EXERCISES TO COMPLETE.
a) In the doctors' strike report, shorten the paragraph beginning "Unidentified people attacked five honorary doctors" while keeping its main facts.
b) Write the next part of the doctors' strike report, picking up after its final sentence.

He also assured them that the attackers would be arrested.
Earlier in the day, Mostafa had announced that the strike would continue till 10:00am on Wednesday.
“We want security at the workplace and demand the arrest of those who attacked our fellow doctors -- Rajib Bhowmik and Mominul Islam,” he said, as several hundred doctors held a human chain before the Central Shaheed Minar from 11:30am to 12:20pm.
Rashid-E-Mahbub, chairman of the National Committee of Health Rights Movement, said strikes by doctors were in no way acceptable.
“But at the same time the government has to take prompt action if anything unlawful happens,” the physician told The Daily Star last night.
According to him, the health sector needs to be disciplined through urgent attention to it.
National Human Rights Commission Chairman Dr Mizanur Rahman described the strike as a criminal offence.
“If the state does not take effective steps to stop this practice, it will be considered as a violation of people's human rights," he told a programme in the capital yesterday.
Unidentified people attacked five honorary doctors on Saturday night at Chankharpool in the capital, badly injuring one of them -- Mominul Islam. Several other doctors escaped the attack unhurt.
Earlier on May 6, intern Rajib Bhowmik was wounded in a scuffle between some interns and attendants of a patient over using a hospital elevator, meant only for doctors.
One of the attendants was a Dhaka University student.
Some DU students then vandalised the emergency section of the hospital that day.
The DMCH authorities filed a case against 10-12 people, including three DU students -- Meraj, Ashik and Jewel -- of its Shahidullah Hall.
HEAL OR KILL?
Smriti, 25, is a pregnant mother. The Munshiganj woman got admitted to the DMCH on May 3 with pregnancy-related complications, and was scheduled to have her baby there in four weeks.
“But doctors today [yesterday] suggested that I go home, and come back later if necessary. It is because of the strike,” she told this correspondent.

DATA FOR ANALYSIS.
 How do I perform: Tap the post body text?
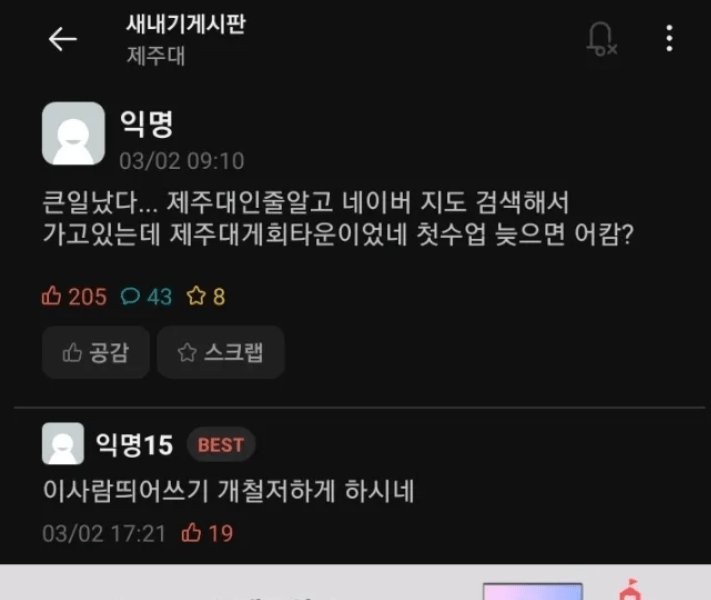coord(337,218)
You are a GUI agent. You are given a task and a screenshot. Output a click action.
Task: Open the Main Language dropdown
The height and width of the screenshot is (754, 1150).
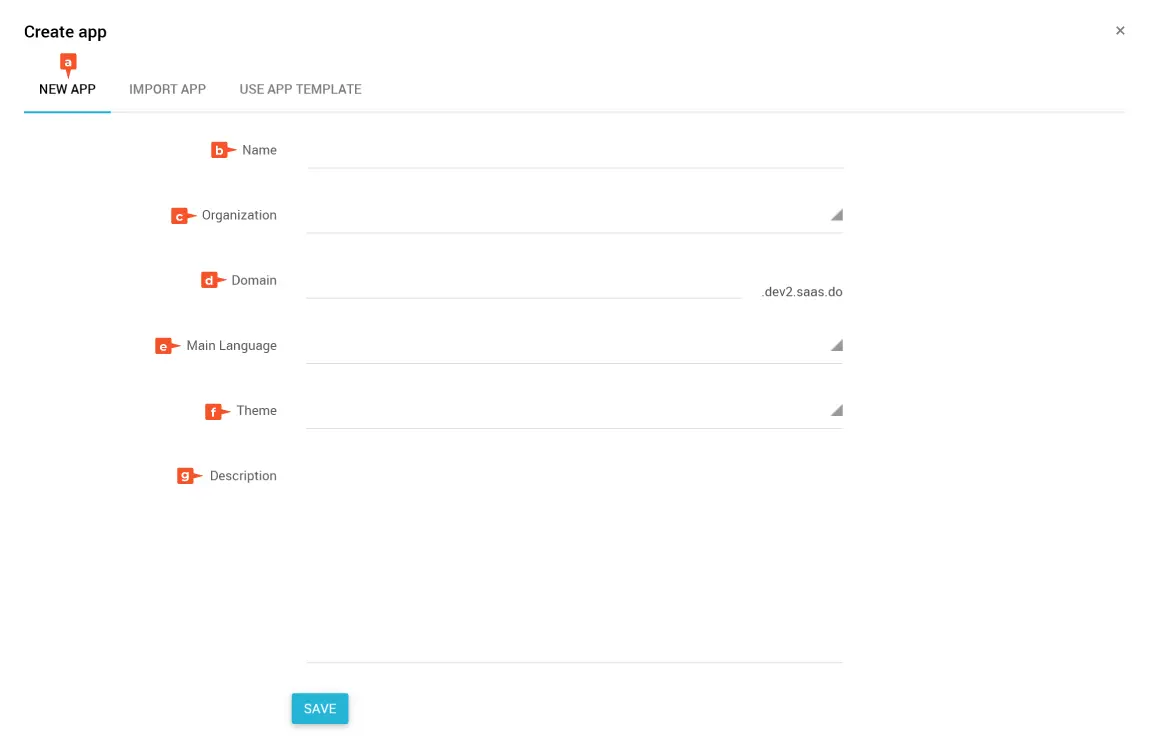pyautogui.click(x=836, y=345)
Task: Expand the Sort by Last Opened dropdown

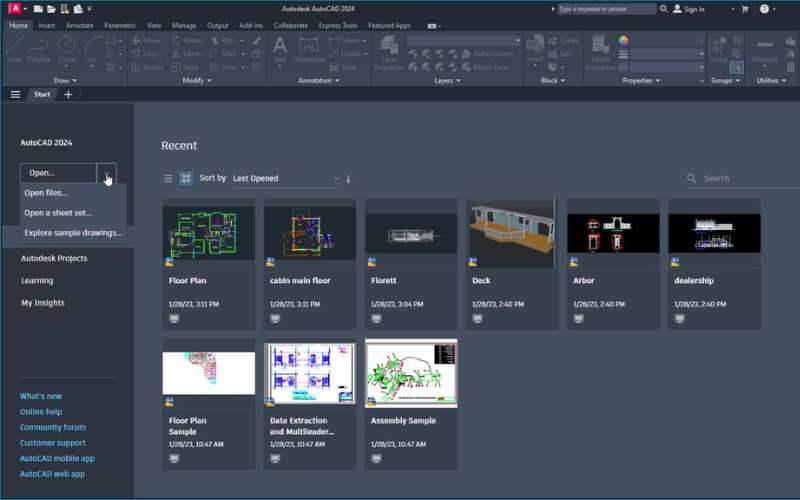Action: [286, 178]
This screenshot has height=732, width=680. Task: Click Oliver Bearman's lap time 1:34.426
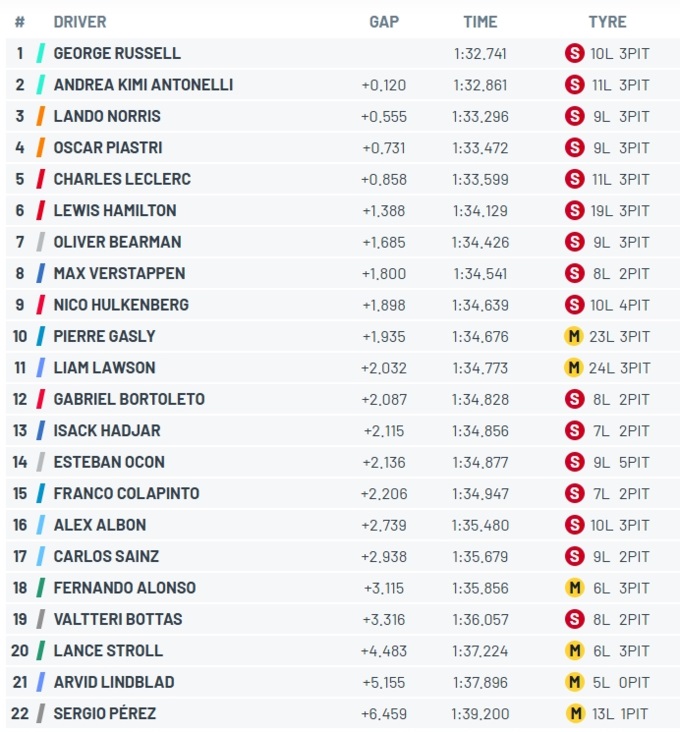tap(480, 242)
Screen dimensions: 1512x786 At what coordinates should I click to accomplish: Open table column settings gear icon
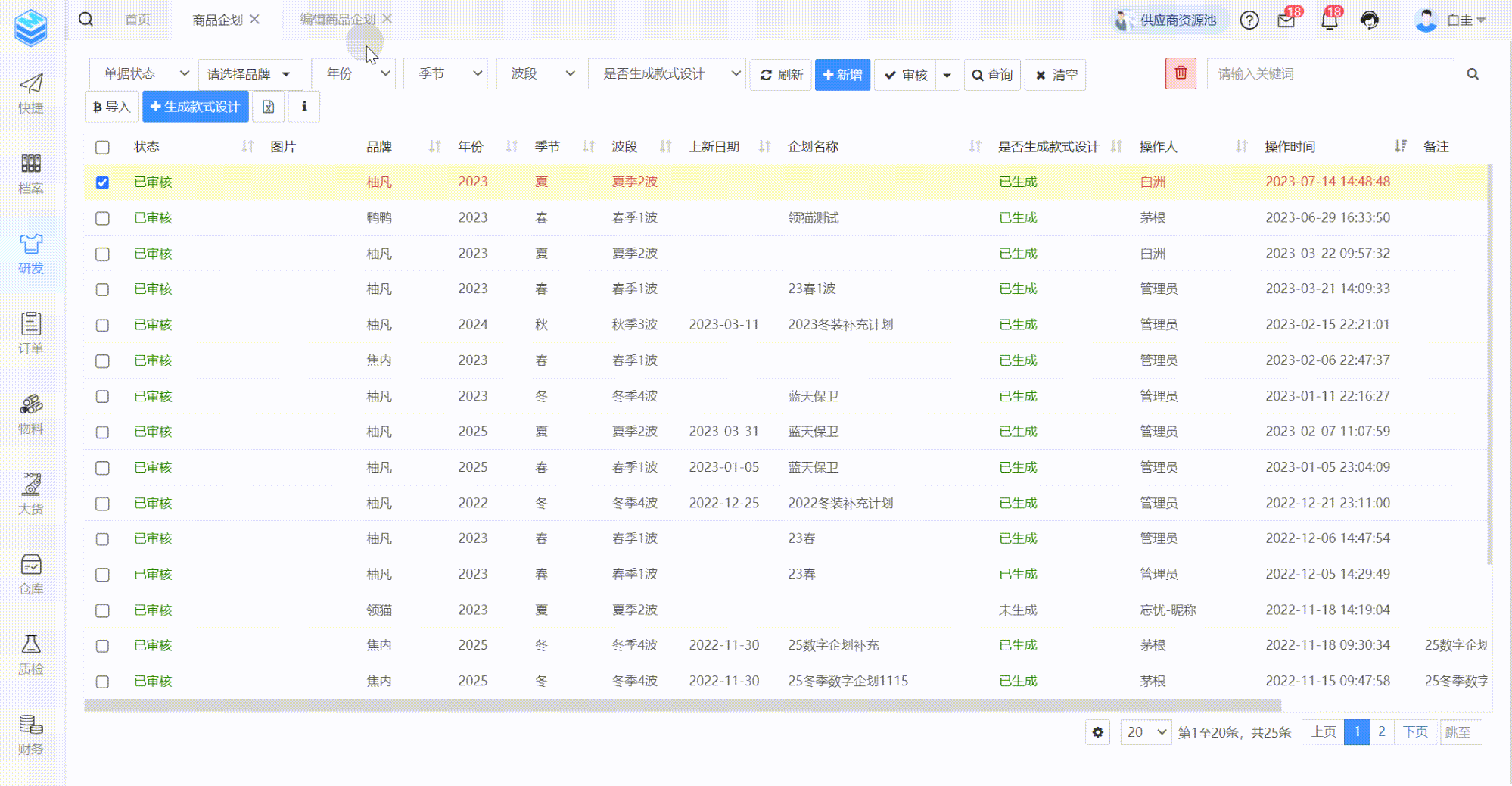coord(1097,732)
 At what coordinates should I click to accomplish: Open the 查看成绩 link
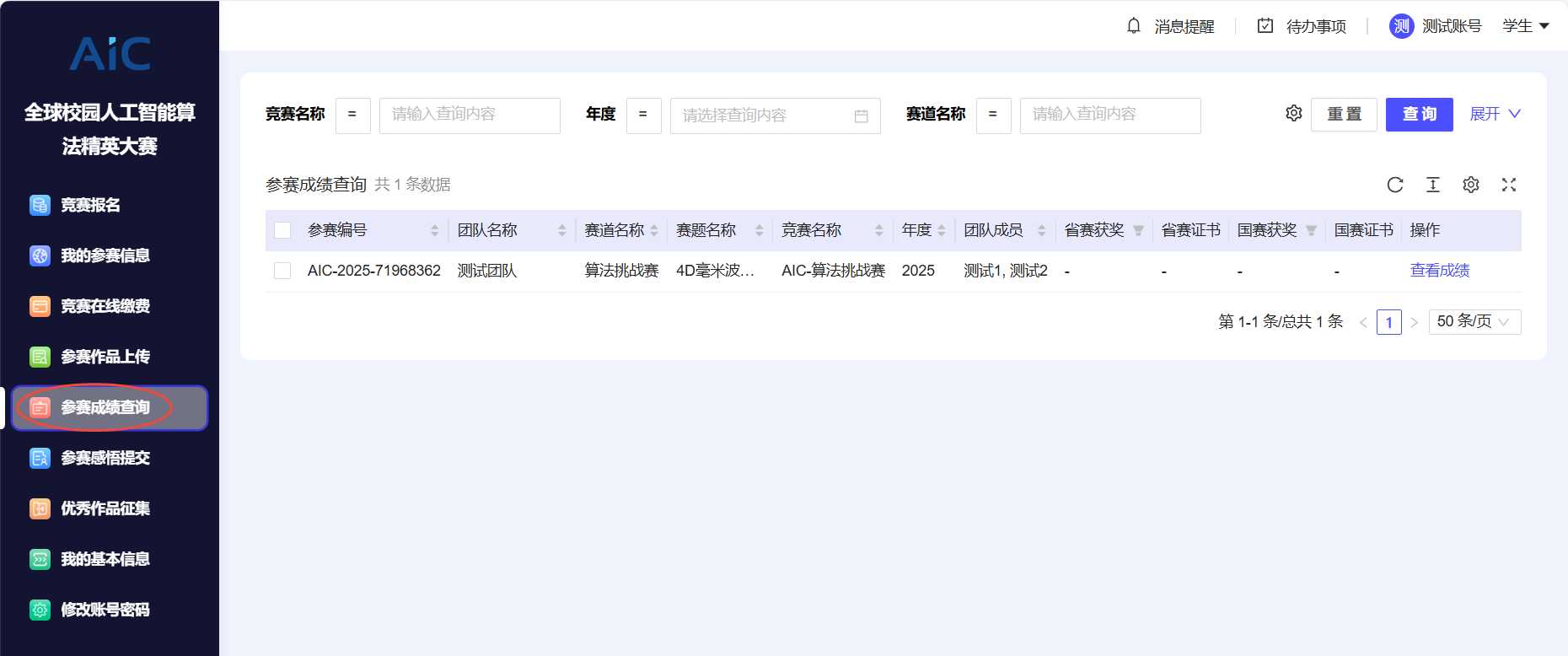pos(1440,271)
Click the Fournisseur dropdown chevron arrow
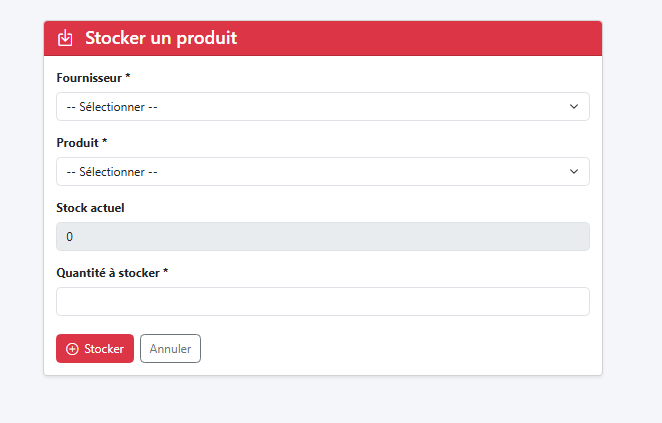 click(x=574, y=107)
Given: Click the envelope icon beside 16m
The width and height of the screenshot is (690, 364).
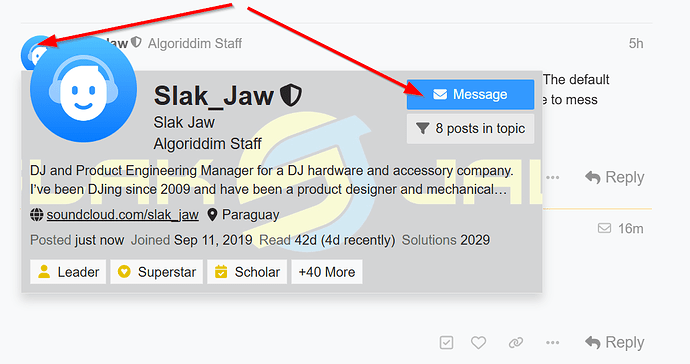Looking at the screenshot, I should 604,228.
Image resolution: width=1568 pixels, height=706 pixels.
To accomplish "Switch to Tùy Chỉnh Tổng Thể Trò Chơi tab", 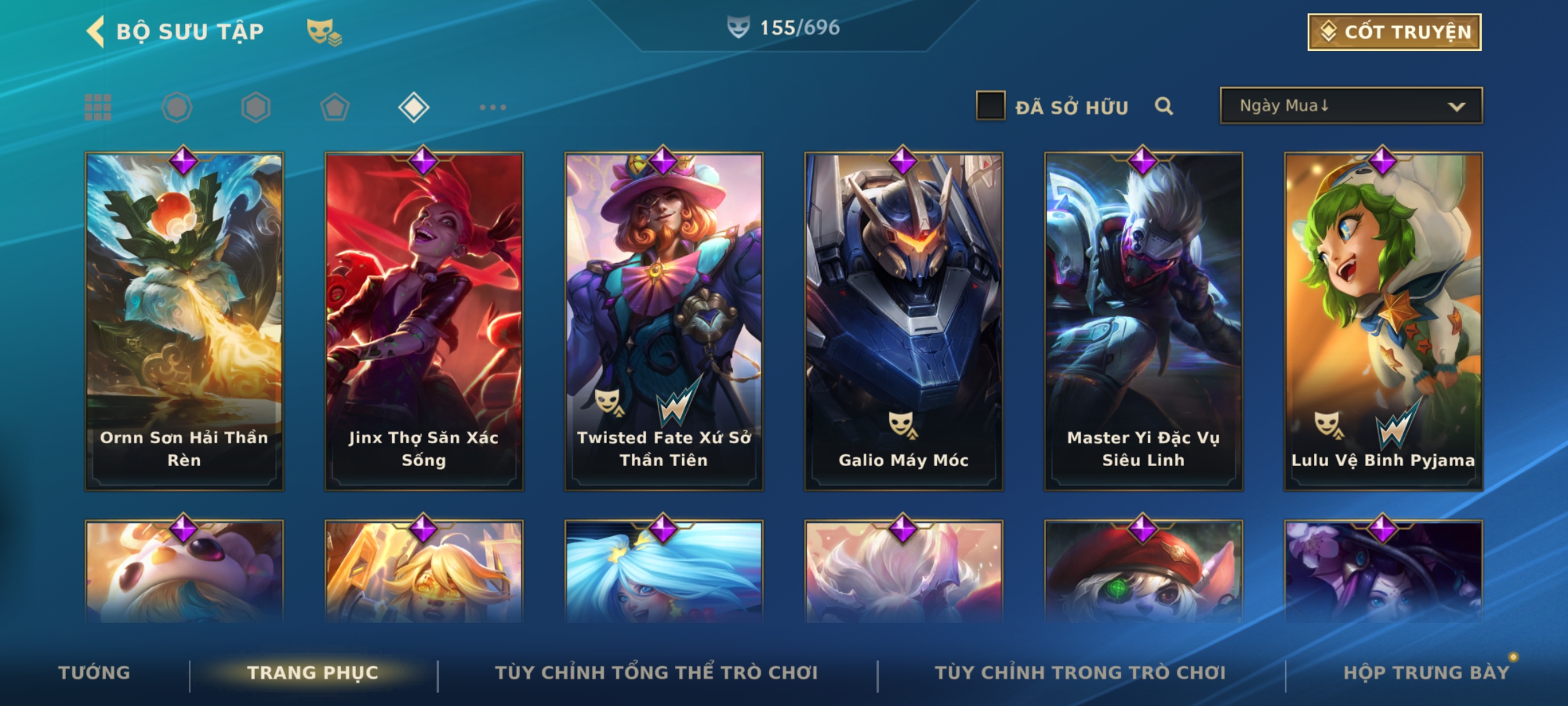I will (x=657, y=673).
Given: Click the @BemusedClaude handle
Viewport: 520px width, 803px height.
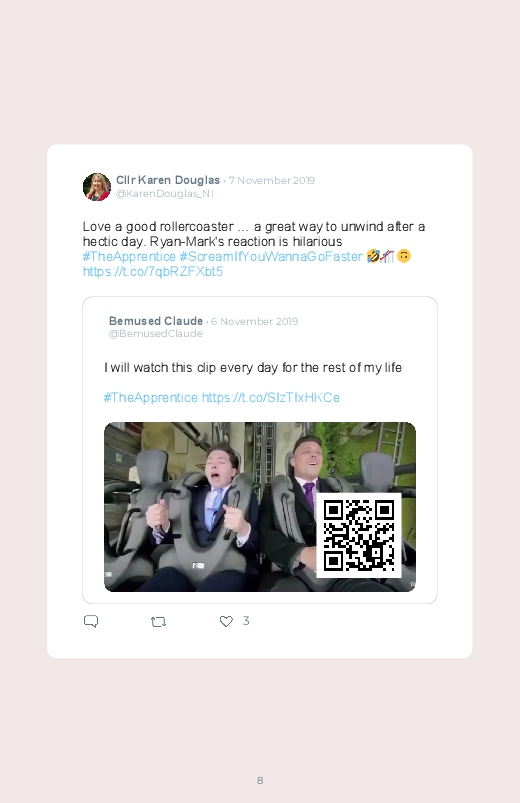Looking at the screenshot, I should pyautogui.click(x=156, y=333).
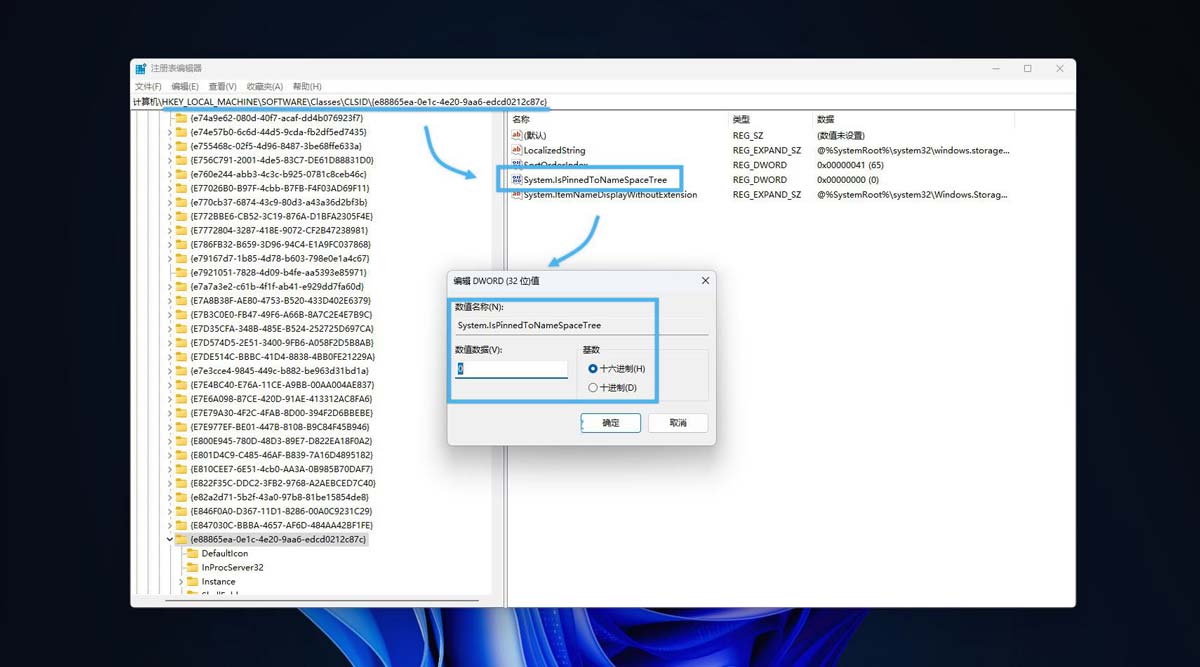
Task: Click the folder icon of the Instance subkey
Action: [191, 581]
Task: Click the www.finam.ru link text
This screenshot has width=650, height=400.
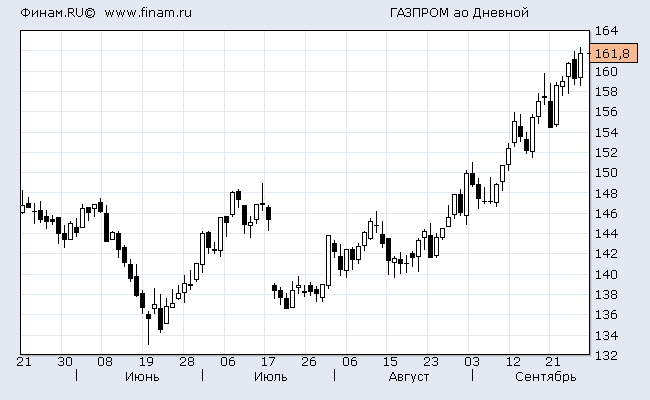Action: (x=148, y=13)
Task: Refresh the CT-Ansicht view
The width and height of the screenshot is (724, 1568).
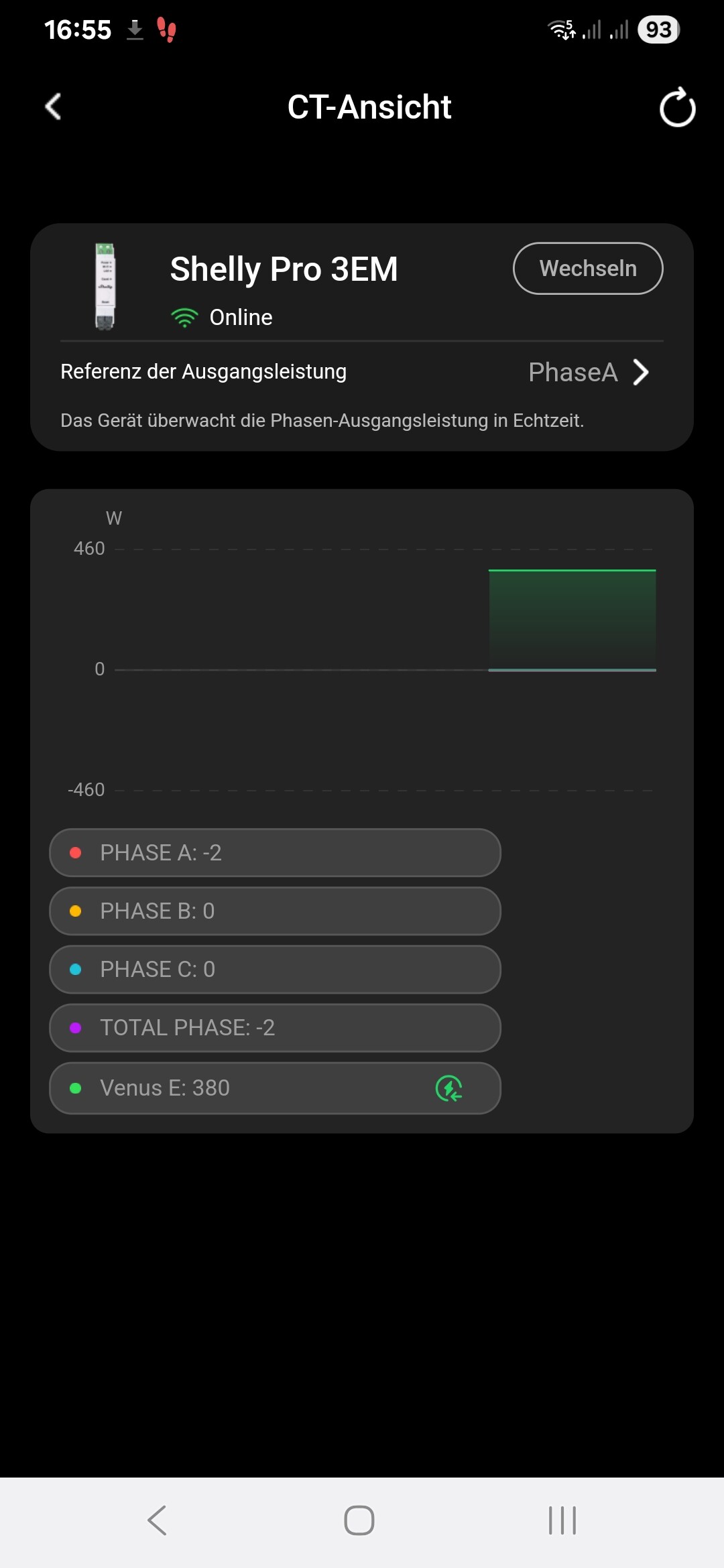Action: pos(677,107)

TASK-BY-TASK RESULTS.
a) On Saturday night at Chankharpool in the capital, unidentified people attacked five honorary doctors and badly injured one of them, Mominul Islam. Several other doctors escaped unhurt.

b)
Patients at a neurosurgery ward alleged specialist doctors were not visiting them for the last two days.
“It was basically the nurses who are taking care of us. Can nurses treat patients having serious problems?” a patient asked.
Abdus Salam, whose sister was denied treatment at the outdoor, said, “Doctors are playing with people's lives. The government must take tough action to stop it."
The NHRC chairman said interns and doctors might have some valid grievances, but they should never call a strike as it can cause irreparable damage.
Following strikes by doctors in India, its Supreme Court directed the doctors to refrain from calling strikes under any circumstances, he added.
SHORTAGE OF DOCTORS
The DMCH has around 300 doctors and about 1,000 interns and honorary physicians.
All the interns and honorary doctors were on strike for the past two days, meaning all the patients were left to be looked after by the 300 doctors.
Honorary doctors are not DMCH staff, but are practising physicians. They provide free service at the DMCH as part of their higher education.
Contacted, DMCH Assistant Director Khaza Abdul Gafur said though there was a shortage of doctors, the authorities took special care so that patients were not denied services at the emergency.
From Saturday midnight to Sunday noon, 68 people were admitted to the emergency and 245 people were given primary treatment, he added.
According to DMCH sources, the figures are 120-150 and 300-400 respectively on a normal day.
Dr Gafur admitted that the demonstrating doctors prevented hospital staff from selling tickets for outdoor patients and that many patients had to go back without treatment.
Bangladesh Medical Association (BMA) yesterday announced that doctors would observe work abstention for an hour at all public and private hospitals and clinics across the country, form human chains and wear black badges tomorrow.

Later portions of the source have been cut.